About this task –
Copy out every line of the data where the word "section" is found.

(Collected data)
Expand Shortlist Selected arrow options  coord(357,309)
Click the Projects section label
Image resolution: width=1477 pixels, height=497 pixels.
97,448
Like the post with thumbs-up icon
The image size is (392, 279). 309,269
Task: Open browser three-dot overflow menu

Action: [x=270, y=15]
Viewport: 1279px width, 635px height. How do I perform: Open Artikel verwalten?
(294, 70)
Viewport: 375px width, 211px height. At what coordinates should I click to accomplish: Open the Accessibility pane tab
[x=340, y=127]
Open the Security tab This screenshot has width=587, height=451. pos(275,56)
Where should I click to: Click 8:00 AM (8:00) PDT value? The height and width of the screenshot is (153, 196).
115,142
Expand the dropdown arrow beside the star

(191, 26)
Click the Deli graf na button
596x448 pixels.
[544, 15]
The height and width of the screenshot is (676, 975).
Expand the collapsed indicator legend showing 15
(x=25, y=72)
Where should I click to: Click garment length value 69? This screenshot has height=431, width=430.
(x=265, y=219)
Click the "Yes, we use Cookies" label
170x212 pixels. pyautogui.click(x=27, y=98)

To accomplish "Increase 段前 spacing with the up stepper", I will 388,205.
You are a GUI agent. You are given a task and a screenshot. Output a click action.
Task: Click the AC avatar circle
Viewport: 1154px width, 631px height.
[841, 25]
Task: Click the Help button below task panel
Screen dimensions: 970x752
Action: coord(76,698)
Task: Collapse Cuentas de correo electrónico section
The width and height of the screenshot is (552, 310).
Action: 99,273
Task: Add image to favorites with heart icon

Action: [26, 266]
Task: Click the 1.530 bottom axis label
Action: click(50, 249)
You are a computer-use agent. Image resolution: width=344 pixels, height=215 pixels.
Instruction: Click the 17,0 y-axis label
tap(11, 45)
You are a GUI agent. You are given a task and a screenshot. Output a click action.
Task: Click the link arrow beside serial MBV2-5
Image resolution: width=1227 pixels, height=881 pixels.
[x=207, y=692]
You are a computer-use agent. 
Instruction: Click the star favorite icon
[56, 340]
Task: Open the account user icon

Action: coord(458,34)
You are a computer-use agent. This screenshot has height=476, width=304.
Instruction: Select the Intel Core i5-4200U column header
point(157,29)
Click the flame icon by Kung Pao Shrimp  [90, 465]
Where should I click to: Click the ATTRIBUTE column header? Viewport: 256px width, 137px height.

Problem solution –
Click the Projects section label
Task: Collapse Cuentas de correo electrónico section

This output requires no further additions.